*** Records for processing ***
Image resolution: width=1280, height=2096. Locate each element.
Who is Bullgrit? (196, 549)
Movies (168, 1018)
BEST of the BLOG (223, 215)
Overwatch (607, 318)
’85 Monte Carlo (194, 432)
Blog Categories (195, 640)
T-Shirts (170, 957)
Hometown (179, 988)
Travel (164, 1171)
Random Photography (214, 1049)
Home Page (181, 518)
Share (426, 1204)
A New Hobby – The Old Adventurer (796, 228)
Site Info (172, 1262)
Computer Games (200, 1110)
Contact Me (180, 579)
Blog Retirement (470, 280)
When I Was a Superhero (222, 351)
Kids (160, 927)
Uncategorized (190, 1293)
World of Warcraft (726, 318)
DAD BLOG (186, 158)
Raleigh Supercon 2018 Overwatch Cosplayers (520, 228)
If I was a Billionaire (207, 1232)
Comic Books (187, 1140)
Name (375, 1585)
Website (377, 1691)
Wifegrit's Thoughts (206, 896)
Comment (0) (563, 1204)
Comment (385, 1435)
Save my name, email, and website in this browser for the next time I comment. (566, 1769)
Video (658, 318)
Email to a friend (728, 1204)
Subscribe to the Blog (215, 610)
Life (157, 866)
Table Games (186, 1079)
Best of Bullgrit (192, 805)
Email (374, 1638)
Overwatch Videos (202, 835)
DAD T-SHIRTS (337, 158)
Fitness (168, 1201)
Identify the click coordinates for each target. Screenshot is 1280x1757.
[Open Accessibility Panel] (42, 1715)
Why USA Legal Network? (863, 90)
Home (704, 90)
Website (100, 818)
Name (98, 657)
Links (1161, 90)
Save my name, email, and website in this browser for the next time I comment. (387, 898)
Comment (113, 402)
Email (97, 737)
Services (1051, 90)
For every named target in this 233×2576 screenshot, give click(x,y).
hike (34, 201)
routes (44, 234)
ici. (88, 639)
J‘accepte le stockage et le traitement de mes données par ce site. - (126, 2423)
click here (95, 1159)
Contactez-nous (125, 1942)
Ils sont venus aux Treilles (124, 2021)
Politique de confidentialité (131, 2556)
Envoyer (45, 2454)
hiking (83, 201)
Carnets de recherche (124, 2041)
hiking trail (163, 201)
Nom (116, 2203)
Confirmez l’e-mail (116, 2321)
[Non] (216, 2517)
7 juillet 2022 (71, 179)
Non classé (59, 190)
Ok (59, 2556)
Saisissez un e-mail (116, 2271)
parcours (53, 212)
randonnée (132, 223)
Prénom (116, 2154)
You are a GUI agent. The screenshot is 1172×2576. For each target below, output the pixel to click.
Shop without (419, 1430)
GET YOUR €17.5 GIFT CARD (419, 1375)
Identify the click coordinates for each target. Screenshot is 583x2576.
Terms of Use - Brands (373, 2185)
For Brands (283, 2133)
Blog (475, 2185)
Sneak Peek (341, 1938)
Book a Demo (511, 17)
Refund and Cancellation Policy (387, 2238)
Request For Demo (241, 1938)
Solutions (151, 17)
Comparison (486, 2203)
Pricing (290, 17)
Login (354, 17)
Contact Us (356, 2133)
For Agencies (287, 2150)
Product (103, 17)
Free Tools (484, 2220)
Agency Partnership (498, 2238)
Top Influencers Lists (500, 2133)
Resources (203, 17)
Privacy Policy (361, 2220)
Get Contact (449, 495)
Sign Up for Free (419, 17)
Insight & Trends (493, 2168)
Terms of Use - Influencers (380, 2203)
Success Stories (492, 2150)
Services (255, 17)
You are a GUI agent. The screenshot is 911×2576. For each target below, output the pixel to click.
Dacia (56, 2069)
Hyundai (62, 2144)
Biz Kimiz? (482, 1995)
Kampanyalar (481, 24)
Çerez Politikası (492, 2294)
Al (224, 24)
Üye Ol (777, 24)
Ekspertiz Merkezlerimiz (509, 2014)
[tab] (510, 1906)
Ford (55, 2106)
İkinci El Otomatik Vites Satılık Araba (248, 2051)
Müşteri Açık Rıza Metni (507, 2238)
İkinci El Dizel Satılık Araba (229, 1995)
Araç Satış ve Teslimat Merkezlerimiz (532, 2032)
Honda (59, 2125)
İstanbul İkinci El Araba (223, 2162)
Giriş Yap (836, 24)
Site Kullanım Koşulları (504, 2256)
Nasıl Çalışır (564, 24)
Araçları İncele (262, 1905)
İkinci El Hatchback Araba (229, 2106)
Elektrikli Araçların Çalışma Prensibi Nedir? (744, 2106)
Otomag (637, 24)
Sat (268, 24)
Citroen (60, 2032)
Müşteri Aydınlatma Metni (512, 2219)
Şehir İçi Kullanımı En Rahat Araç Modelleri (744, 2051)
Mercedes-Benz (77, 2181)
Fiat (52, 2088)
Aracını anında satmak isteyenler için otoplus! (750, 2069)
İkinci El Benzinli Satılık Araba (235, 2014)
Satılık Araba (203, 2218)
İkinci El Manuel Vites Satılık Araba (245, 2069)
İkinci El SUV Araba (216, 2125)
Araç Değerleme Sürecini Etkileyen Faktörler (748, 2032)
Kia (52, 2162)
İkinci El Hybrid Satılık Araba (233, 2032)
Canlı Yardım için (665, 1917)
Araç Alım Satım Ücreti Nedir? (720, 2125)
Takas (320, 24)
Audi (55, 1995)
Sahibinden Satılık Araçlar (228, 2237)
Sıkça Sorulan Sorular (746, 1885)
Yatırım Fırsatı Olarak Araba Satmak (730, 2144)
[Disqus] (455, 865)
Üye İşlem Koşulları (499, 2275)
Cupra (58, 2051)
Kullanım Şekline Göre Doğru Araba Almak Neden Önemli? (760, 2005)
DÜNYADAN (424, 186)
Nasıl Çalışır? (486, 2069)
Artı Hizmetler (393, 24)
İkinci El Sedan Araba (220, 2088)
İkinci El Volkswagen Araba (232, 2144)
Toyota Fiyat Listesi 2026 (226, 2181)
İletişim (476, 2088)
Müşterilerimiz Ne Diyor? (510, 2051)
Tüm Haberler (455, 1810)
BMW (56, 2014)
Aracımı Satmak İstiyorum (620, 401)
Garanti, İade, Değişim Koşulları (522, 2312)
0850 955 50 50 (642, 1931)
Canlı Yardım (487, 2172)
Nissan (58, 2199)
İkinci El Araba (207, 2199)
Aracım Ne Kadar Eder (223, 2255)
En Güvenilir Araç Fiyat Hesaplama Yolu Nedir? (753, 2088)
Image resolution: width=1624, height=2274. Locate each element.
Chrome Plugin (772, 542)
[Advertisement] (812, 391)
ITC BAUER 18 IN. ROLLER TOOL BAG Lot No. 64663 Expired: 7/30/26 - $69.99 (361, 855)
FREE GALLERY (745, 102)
*** End of Records for processing ***
Reproduce each line of the material above precisely.

• [Task output]
Image resolution: width=1280, height=2096. Locate each element.
Who is Bullgrit? (196, 549)
Movies (168, 1018)
BEST of the BLOG (223, 215)
Overwatch (607, 318)
’85 Monte Carlo (194, 432)
Blog Categories (195, 640)
T-Shirts (170, 957)
Hometown (179, 988)
Travel (164, 1171)
Random Photography (214, 1049)
Home Page (181, 518)
Share (426, 1204)
A New Hobby – The Old Adventurer (796, 228)
Site Info (172, 1262)
Computer Games (200, 1110)
Contact Me (180, 579)
Blog Retirement (470, 280)
When I Was a Superhero (222, 351)
Kids (160, 927)
Uncategorized (190, 1293)
World of Warcraft (726, 318)
DAD BLOG (186, 158)
Raleigh Supercon 2018 Overwatch Cosplayers (520, 228)
If I was a Billionaire (207, 1232)
Comic Books (187, 1140)
Name (375, 1585)
Website (377, 1691)
Wifegrit's Thoughts (206, 896)
Comment (0) (563, 1204)
Comment (385, 1435)
Save my name, email, and website in this browser for the next time I comment. (566, 1769)
Video (658, 318)
Email to a friend (728, 1204)
Subscribe to the Blog (215, 610)
Life (157, 866)
Table Games (186, 1079)
Best of Bullgrit (192, 805)
Email (374, 1638)
Overwatch Videos (202, 835)
DAD T-SHIRTS (337, 158)
Fitness (168, 1201)
Identify the click coordinates for each target. Screenshot is 1280x1757.
[Open Accessibility Panel] (42, 1715)
Why USA Legal Network? (863, 90)
Home (704, 90)
Website (100, 818)
Name (98, 657)
Links (1161, 90)
Save my name, email, and website in this browser for the next time I comment. (387, 898)
Comment (113, 402)
Email (97, 737)
Services (1051, 90)
For every named target in this 233×2576 screenshot, give click(x,y).
hike (34, 201)
routes (44, 234)
ici. (88, 639)
J‘accepte le stockage et le traitement de mes données par ce site. - (126, 2423)
click here (95, 1159)
Contactez-nous (125, 1942)
Ils sont venus aux Treilles (124, 2021)
Politique de confidentialité (131, 2556)
Envoyer (45, 2454)
hiking (83, 201)
Carnets de recherche (124, 2041)
hiking trail (163, 201)
Nom (116, 2203)
Confirmez l’e-mail (116, 2321)
[Non] (216, 2517)
7 juillet 2022 (71, 179)
Non classé (59, 190)
Ok (59, 2556)
Saisissez un e-mail (116, 2271)
parcours (53, 212)
randonnée (132, 223)
Prénom (116, 2154)
You are a GUI agent. The screenshot is 1172×2576. For each target below, output the pixel to click.
Shop without (419, 1430)
GET YOUR €17.5 GIFT CARD (419, 1375)
Identify the click coordinates for each target. Screenshot is 583x2576.
Terms of Use - Brands (373, 2185)
For Brands (283, 2133)
Blog (475, 2185)
Sneak Peek (341, 1938)
Book a Demo (511, 17)
Refund and Cancellation Policy (387, 2238)
Request For Demo (241, 1938)
Solutions (151, 17)
Comparison (486, 2203)
Pricing (290, 17)
Login (354, 17)
Contact Us (356, 2133)
For Agencies (287, 2150)
Product (103, 17)
Free Tools (484, 2220)
Agency Partnership (498, 2238)
Top Influencers Lists (500, 2133)
Resources (203, 17)
Privacy Policy (361, 2220)
Get Contact (449, 495)
Sign Up for Free (419, 17)
Insight & Trends (493, 2168)
Terms of Use - Influencers (380, 2203)
Success Stories (492, 2150)
Services (255, 17)
You are a GUI agent. The screenshot is 911×2576. For each target below, output the pixel to click.
Dacia (56, 2069)
Hyundai (62, 2144)
Biz Kimiz? (482, 1995)
Kampanyalar (481, 24)
Çerez Politikası (492, 2294)
Al (224, 24)
Üye Ol (777, 24)
Ekspertiz Merkezlerimiz (509, 2014)
[tab] (510, 1906)
Ford (55, 2106)
İkinci El Otomatik Vites Satılık Araba (248, 2051)
Müşteri Açık Rıza Metni (507, 2238)
İkinci El Dizel Satılık Araba (229, 1995)
Araç Satış ve Teslimat Merkezlerimiz (532, 2032)
Honda (59, 2125)
İstanbul İkinci El Araba (223, 2162)
Giriş Yap (836, 24)
Site Kullanım Koşulları (504, 2256)
Nasıl Çalışır (564, 24)
Araçları İncele (262, 1905)
İkinci El Hatchback Araba (229, 2106)
Elektrikli Araçların Çalışma Prensibi Nedir? (744, 2106)
Otomag (637, 24)
Sat (268, 24)
Citroen (60, 2032)
Müşteri Aydınlatma Metni (512, 2219)
Şehir İçi Kullanımı En Rahat Araç Modelleri (744, 2051)
Mercedes-Benz (77, 2181)
Fiat (52, 2088)
Aracını anında satmak isteyenler için otoplus! (750, 2069)
İkinci El Benzinli Satılık Araba (235, 2014)
Satılık Araba (203, 2218)
İkinci El Manuel Vites Satılık Araba (245, 2069)
İkinci El SUV Araba (216, 2125)
Araç Değerleme Sürecini Etkileyen Faktörler (748, 2032)
Kia (52, 2162)
İkinci El Hybrid Satılık Araba (233, 2032)
Canlı Yardım için (665, 1917)
Araç Alım Satım Ücreti Nedir? (720, 2125)
Takas (320, 24)
Audi (55, 1995)
Sahibinden Satılık Araçlar (228, 2237)
Sıkça Sorulan Sorular (746, 1885)
Yatırım Fırsatı Olarak Araba Satmak (730, 2144)
[Disqus] (455, 865)
Üye İşlem Koşulları (499, 2275)
Cupra (58, 2051)
Kullanım Şekline Göre Doğru Araba Almak Neden Önemli? (760, 2005)
DÜNYADAN (424, 186)
Nasıl Çalışır? (486, 2069)
Artı Hizmetler (393, 24)
İkinci El Sedan Araba (220, 2088)
İkinci El Volkswagen Araba (232, 2144)
Toyota Fiyat Listesi 2026 (226, 2181)
İletişim (476, 2088)
Müşterilerimiz Ne Diyor? (510, 2051)
Tüm Haberler (455, 1810)
BMW (56, 2014)
Aracımı Satmak İstiyorum (620, 401)
Garanti, İade, Değişim Koşulları (522, 2312)
0850 955 50 50 (642, 1931)
Canlı Yardım (487, 2172)
Nissan (58, 2199)
İkinci El Araba (207, 2199)
Aracım Ne Kadar Eder (223, 2255)
En Güvenilir Araç Fiyat Hesaplama Yolu Nedir? (753, 2088)
Image resolution: width=1624, height=2274. Locate each element.
Chrome Plugin (772, 542)
[Advertisement] (812, 391)
ITC BAUER 18 IN. ROLLER TOOL BAG Lot No. 64663 Expired: 7/30/26 - $69.99 (361, 855)
FREE GALLERY (745, 102)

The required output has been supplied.